## Start Record list
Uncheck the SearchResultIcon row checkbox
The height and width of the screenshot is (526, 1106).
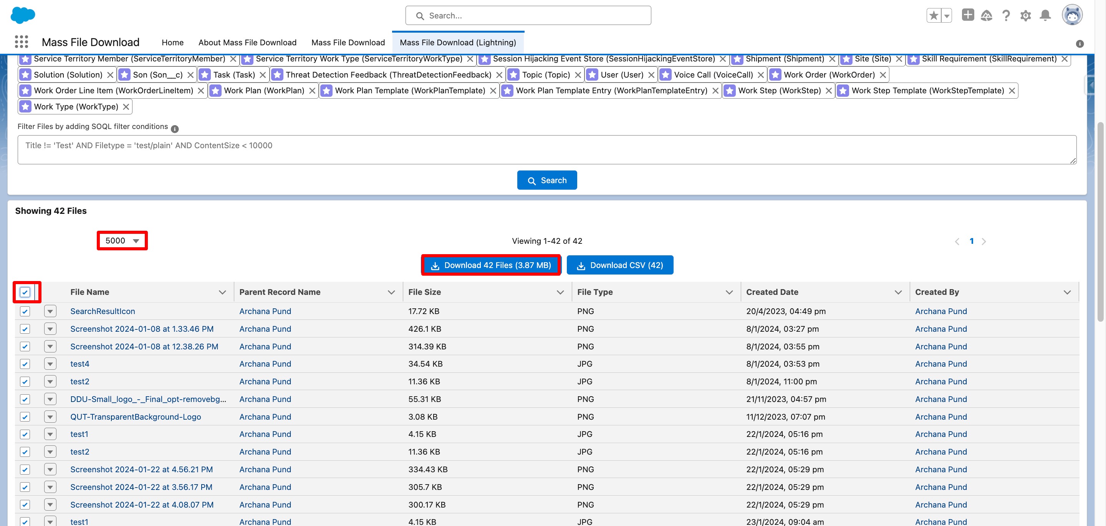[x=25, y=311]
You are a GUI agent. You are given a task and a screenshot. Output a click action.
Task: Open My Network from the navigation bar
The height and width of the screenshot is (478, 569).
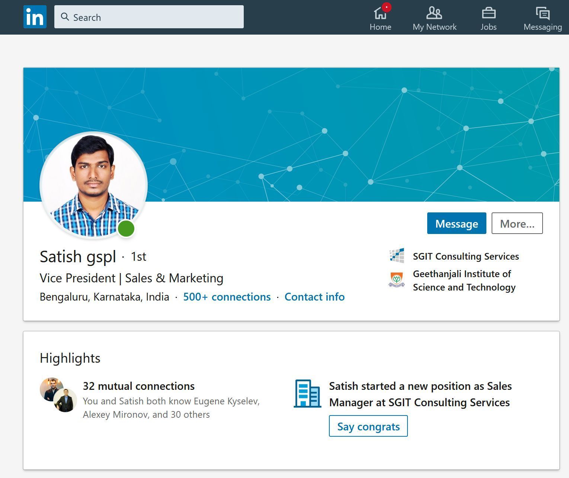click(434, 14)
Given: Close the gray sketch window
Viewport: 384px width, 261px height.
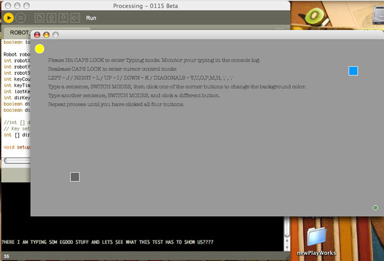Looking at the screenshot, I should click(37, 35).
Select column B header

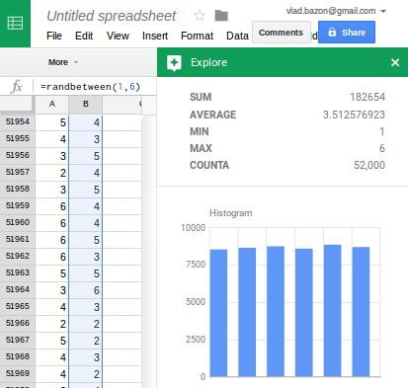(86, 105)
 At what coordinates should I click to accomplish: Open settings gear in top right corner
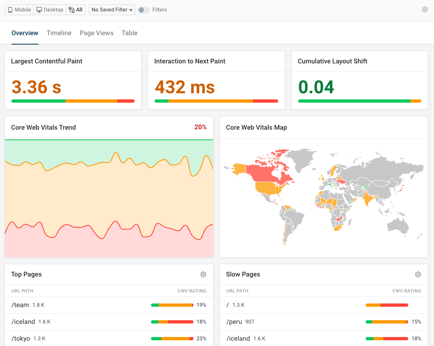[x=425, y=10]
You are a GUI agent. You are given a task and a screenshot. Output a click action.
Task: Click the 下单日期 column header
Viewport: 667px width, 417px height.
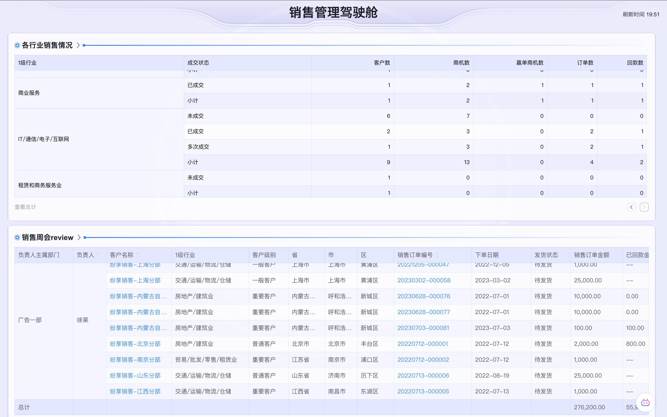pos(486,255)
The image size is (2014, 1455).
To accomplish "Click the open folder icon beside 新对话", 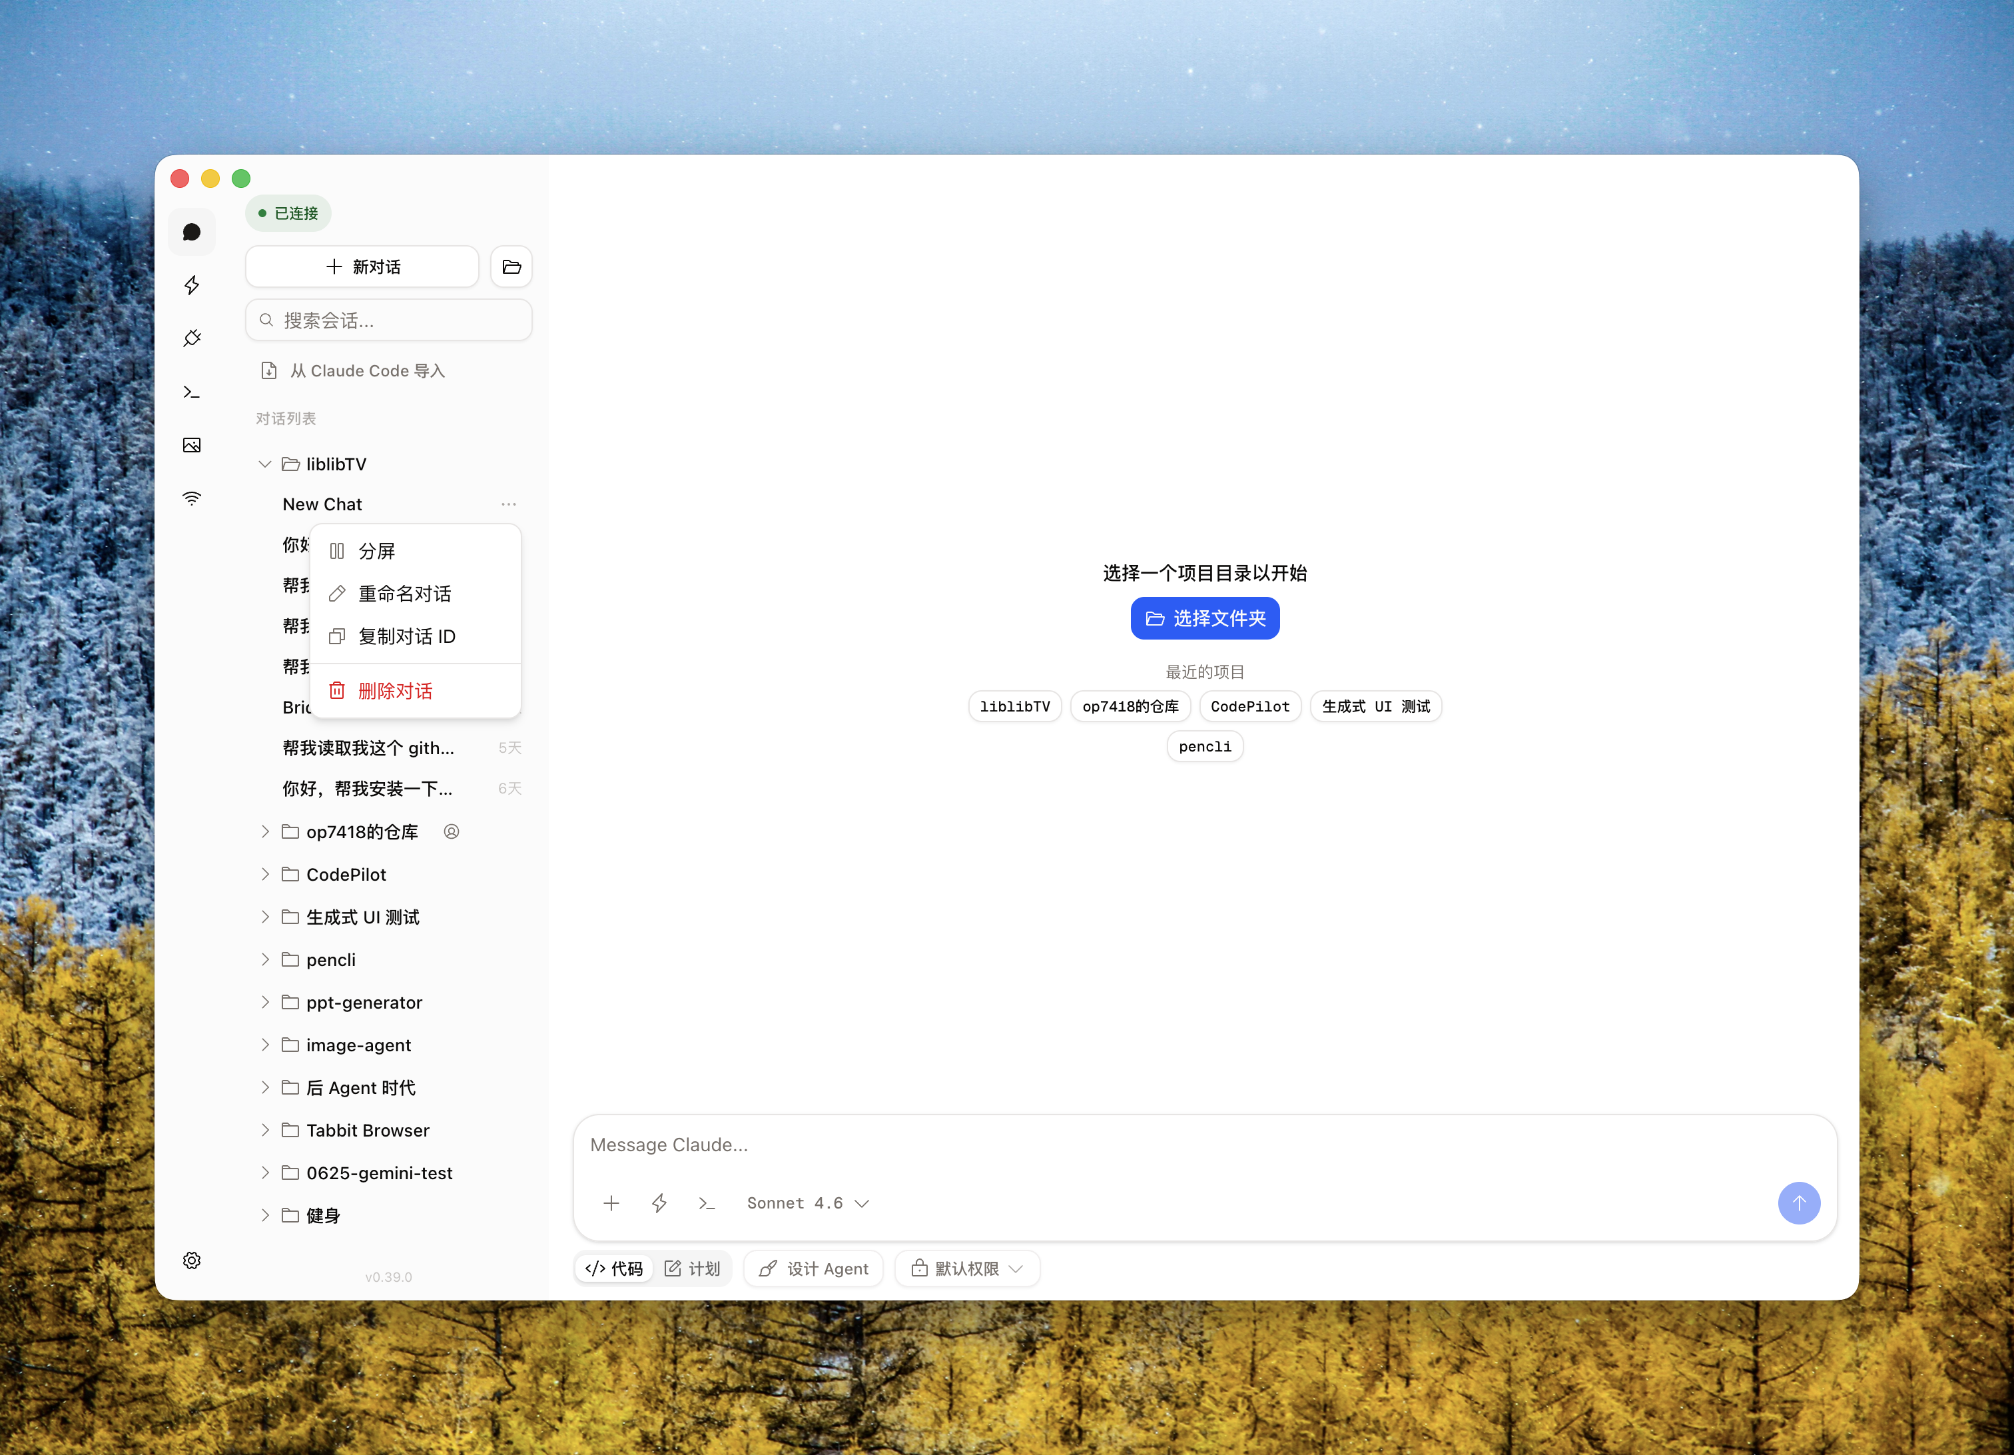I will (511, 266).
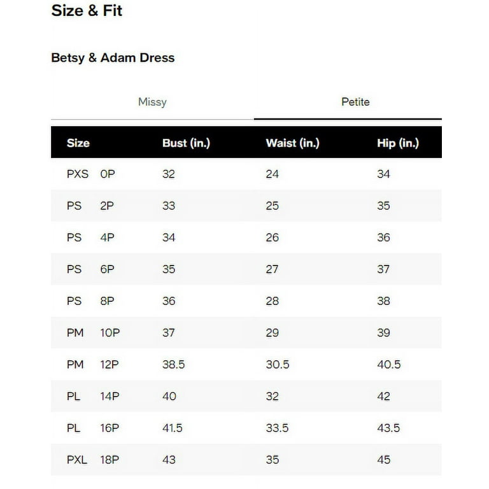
## End Record list
Directions for this task
Rewrite the lines as a numbered list, from the first line through the line that contains "click(434, 14)", including both. Skip blank lines and leave out the pictures.

Result for this exercise
1. Uncheck the SearchResultIcon row checkbox
2. The height and width of the screenshot is (526, 1106).
3. [x=25, y=311]
4. You are a GUI agent. You are given a task and a screenshot. Output a click action.
5. Task: Open My Network from the navigation bar
6. The height and width of the screenshot is (478, 569).
7. click(434, 14)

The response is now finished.